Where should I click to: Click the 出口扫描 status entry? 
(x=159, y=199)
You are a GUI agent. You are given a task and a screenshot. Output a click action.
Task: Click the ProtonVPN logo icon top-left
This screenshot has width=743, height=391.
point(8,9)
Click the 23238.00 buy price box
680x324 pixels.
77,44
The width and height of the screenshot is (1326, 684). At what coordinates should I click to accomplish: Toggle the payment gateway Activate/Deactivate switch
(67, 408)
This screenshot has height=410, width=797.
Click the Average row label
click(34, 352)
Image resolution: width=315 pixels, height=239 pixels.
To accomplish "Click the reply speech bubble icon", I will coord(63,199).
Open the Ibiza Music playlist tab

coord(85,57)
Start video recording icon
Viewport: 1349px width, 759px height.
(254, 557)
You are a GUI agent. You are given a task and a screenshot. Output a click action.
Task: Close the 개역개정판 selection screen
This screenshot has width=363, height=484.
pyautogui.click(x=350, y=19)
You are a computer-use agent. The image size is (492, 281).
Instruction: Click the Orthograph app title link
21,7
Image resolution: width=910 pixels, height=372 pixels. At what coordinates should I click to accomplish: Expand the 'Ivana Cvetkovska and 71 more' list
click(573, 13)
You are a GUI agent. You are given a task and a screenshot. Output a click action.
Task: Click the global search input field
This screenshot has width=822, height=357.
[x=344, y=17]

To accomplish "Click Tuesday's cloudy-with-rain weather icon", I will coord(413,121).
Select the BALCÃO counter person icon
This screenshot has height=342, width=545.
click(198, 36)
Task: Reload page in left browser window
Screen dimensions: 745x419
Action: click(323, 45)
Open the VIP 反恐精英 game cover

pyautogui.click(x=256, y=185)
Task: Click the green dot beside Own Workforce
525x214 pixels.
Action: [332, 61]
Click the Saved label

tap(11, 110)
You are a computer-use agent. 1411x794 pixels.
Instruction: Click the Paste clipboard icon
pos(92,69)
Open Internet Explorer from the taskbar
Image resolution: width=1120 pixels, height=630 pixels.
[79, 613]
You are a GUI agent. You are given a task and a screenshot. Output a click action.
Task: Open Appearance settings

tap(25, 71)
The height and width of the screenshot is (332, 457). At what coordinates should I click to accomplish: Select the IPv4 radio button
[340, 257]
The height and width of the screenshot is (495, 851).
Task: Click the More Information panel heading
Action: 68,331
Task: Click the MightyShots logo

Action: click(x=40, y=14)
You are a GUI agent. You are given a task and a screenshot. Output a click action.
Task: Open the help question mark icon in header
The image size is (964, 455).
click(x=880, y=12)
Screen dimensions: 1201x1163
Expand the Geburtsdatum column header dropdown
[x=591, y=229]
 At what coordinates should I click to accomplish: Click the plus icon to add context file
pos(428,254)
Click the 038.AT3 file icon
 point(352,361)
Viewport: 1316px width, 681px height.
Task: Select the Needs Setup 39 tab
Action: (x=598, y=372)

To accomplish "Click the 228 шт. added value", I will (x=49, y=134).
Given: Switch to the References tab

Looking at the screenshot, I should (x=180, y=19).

AIM OF THE TASK: Copy the lines of data from the one that contains "You are a computer-use agent. The" through the one that contains "click(573, 13)", keeping both of those lines and changing nothing.

SOLUTION:
You are a computer-use agent. The image size is (492, 281).
Instruction: Click the Orthograph app title link
21,7
Image resolution: width=910 pixels, height=372 pixels. At what coordinates should I click to accomplish: Expand the 'Ivana Cvetkovska and 71 more' list
click(573, 13)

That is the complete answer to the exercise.